US stocks gain as wholesale inflation eases, Australian dollar jumps above 67 US cents


US stocks have climbed on more signs of slowing inflation in North America, but pared gains after a Russian missile attack on Ukraine killed two people in Poland. 

The Euro extended its losses against the US dollar after the Russian missile attack.

Earlier the US market was boosted after economic data showed that inflation in North America was continuing to ease, raising hopes that the US central bank would cool the pace of interest rate rises. 

The producer price index for final demand increased 0.2 per cent in October, and by 8 per cent over the year, which was less than expected. 

Producer prices are a measure of business inflation and reflect the prices paid to producers.

Consumer inflation has also pulled back in the  US and is running at an annual rate of 7.7 per cent because of the Federal Reserve’s steep rate hikes. 

That news drove a big rally last week. 

An earnings report from retail giant Walmart also boosted sentiment overnight. 

The retailer raised its annual sales and profit forecasts thanks to demand for groceries despite higher prices. 

It announced a $US20 billion ($29.5 billion) share buyback plan which saw its shares rise 7.5 per cent. 

The major indices came off their highs during the session.  

The S&P 500 index gained 0.9 per cent, to 3,991, while the Nasdaq jumped 1.7 per cent, to 11,390 at 7:15am AEDT. 

The Dow Jones index was up 0.2 per cent, to 33,592 in a choppy session. 

Wall Street is higher for the third day in the last four trading sessions. 

The Australian dollar rose 1.1 per cent overnight, and at 7:15am AEDT was buying about 67.71 US cents. 

The Australian market is set to open slightly higher with the ASX SPI 200 index up 0.1 per cent, at 7,162.

European markets 

The softer-than-expected inflation numbers in the US also boosted confidence in Europe. 

Other figures showed that the Eurozone economy expanded by 0.2 per cent from the previous quarter from July to September. 

Gross domestic product came in at 2.1 per cent over the year. 
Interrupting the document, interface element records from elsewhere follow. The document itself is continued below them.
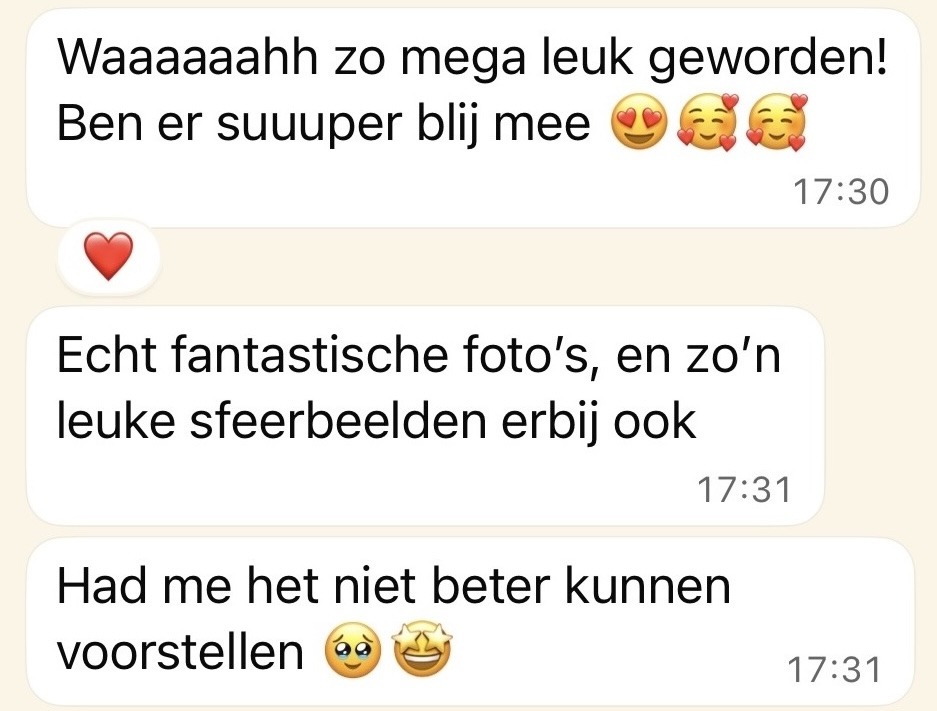Select the 'Echt fantastische foto's' message bubble

click(x=425, y=416)
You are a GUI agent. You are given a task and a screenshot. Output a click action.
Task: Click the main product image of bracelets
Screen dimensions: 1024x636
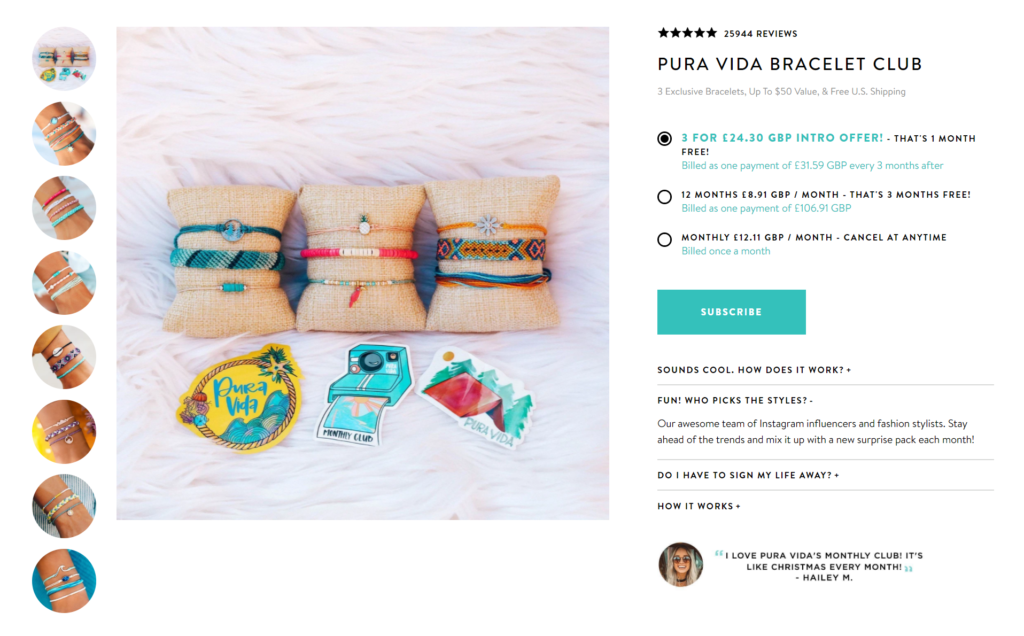click(362, 273)
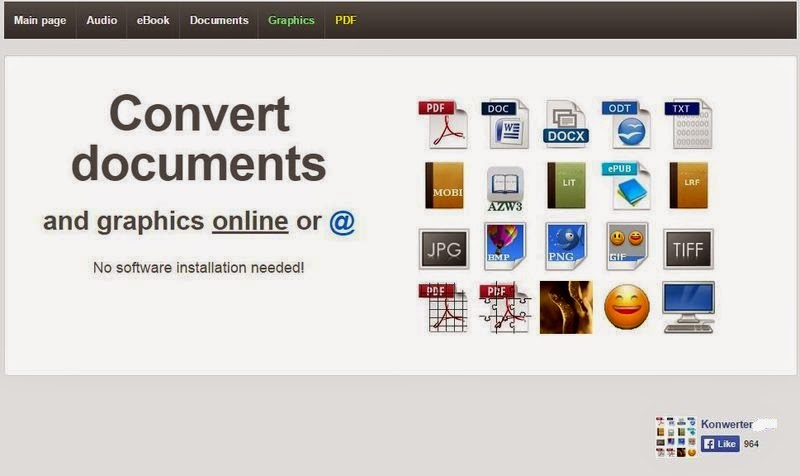800x476 pixels.
Task: Click the Konwerter page thumbnail
Action: click(676, 437)
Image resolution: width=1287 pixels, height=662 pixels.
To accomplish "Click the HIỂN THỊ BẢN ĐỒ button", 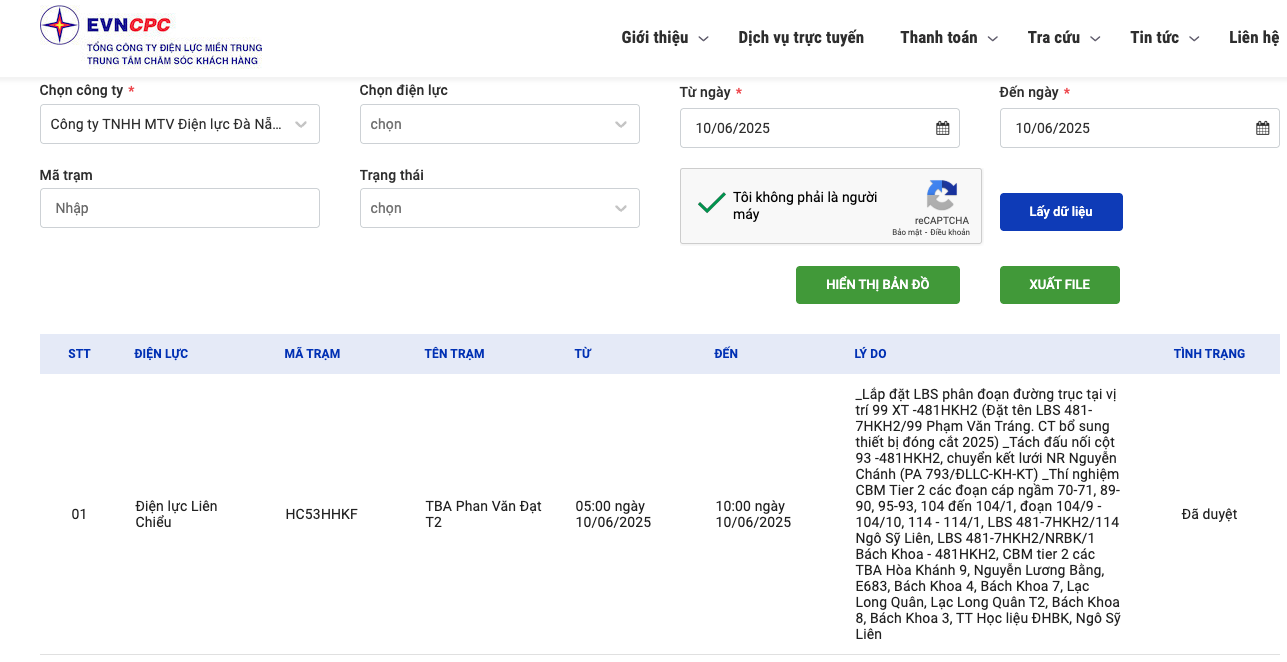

However, the European Commission expected the economy to shrink this quarter and into next year because of the energy crisis and rising interest rates. 

The FTSE 100 fell 0.2 per cent, to 7,369, the DAX in Germany rose 0.5 per cent, to 14,379, and the CAC 40 in Paris put on 0.5 per cent, as well to 6,642. 

Brent crude rose more than 1 per cent, to above $US94 a barrel on news that oil supply to Hungary via the Druzhba oil pipeline was temporarily suspended because of a fall in pressure. 

Spot gold gained 0.4 per cent, to $US1,779 an ounce.